Therefore, the Church has this strange aspect of living at the same time at the first day of creation and at the last day. The Church, as I told you, is not a Church when there is nothing in our existence which is identical through all times. -- The main identity of course being that we all die--not only when we go to the grave--but many times in our lives. And this -- constant dying and rising again is I think that which all people who are honor- -- honest with themselves know to be true. Regardless of to what you die or to what you rise again, every one of you has to one day -- should shake off that he has been a child, shake off that he has been an -- a boy, shake off that he's just in adolescence, shake off that he's just a man, shake off -- that he's just a husband, shake off that he's just a father. There's always a death. St. Augustine, who I think is the most modern, and most un- -- so to speak, unused thinkers, whom -- the only man perhaps of the Occident whom we will take -- have to take into our future, has said very poignantly, "As many ages, as many deaths." As many ages, as many deaths. Anybody who cares to know the Latin word should take it down, because you cannot express in English anything in such a poignant way as you can in Latin: {Quot aetates}--as many ages as there are-- {tot mortes}--so many deaths.

Now this is very unfortunate that the word "death" in our language is

never used in the plural, you see. You say, "death," but "deaths," I mean, really means very little. You'd better get acquainted with the fact that in our modern society, more than in any other age of the world, a man has to die more than once, and a woman, too. She has to stop to be a girl; and if she's a girl at 70, then she has just missed the bus; she has missed her life. She has failed to live.

In order to help you, I -- must tell you that you have to -- to fight in this recognition that we are in a life struggle. And it is a miracle every night that we wake up again and have overcome the danger of dying. If you see that all life means all the time to escape, to survive--that survival is just another description of the life process itself, you see--"life" and "survival" is identical, because at any one moment, the mechanic- -- mechanisms of life are trying to throttle us, to -- to infect us, to disease us, to -- to starve us, to choke us. And in many ways, death is a daily attack -- onslaught on you. You are young, and you don't know this. But it is true, just the same, that you are just as much at this moment in danger of your mental death. I have seen in my statistics of my own students, I think that out of 4 to 5,000 students whom I have tried to educate during my teaching -- activities here in this country, 3,000 were dead at the 30th year.

They hadn't known to dismiss being a student, so they come back after 30 years and 40 years, as alumni, in this childish manner with their caps on, proving thereby that they hadn't died to their college days.

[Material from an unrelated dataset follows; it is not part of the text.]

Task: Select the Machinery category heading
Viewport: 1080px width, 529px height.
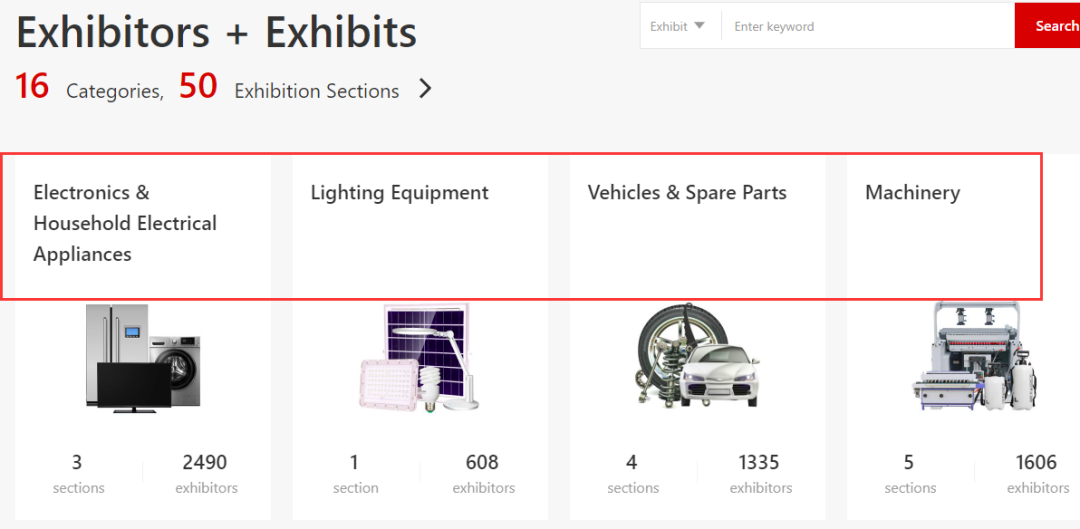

{Quot mortes tot aetates). Or {Quot aetates tot mortes}, you can put it both ways.

If you read, however -- the difficulty for the churches today to inculcate this, for what they stand--that's their whole doctrine--that we recognize each other by this fact of our common dying, and our common rising, that this is our humanity, that we know that every one of us has to bury his dead. And funerals should connect people. It's a tremendous experience that everyone has to bury something. Why doesn't it work?

I have to tell you this, I think, before we advance to the problem of the ecumenic Church at this moment. I'm still dealing with the problem: why the Church today has become in America a daily sect, a sect of one day. And the next church in 30 years, so to speak, has no memory of what it was -- what it was 30 years ago, that there is no continuity at this moment, despite all this feverish activity of our churches. I think that the biological heresy today has produced this.

I looked--at the hospital next door from us at home, into -- when I had to wait for the doctor--into the textbook of biology. And there the definition of life

runs: "Life is a factory which can produce other factories."

Now this is today sold as science. The man who wrote this book has sold 20 editions. It is, of course, obvious nonsense. But that's today sold as biology. So that the main topic of biology is to omit death. Life is, as another biologist in Europe has written in his biology, very -- very poignantly and very pathetically, "Life is that process which produces corpses." Which produces corpses. That all life, you see, leads to something that is finished, something that is complete. That's a corpse. And then the spirit moves -- into all the other places. It moves on. And so life is not thinkable without death. Death is inherent. In the very moment that the baby is born, it is born as mortal. And when you look at the mask -- the death mask of Beethoven, you know that his -- is a fulfilled life. There was nothing more to add. This carving, you see, of his -- of his features, is what he was made for. Or Napoleon. Have you ever seen Napoleon's mask? Also a very beautiful one.

That is, when Spengler was asked why he wrote The Decline of the West, he said it could also have been called The Perfection of the West. His book was called in German not "Decline" quite, but The End of the West. You see, "end" and "perfection" should be the same. When a civilization has perfected itself to a certain point, you see, to a certain refinement, it cannot go on from there. It is finished. That's not a -- a scandal. That's not an accusation, you see. And that's not a verdict of good and evil. It just means that in history, all processes have their appointed end.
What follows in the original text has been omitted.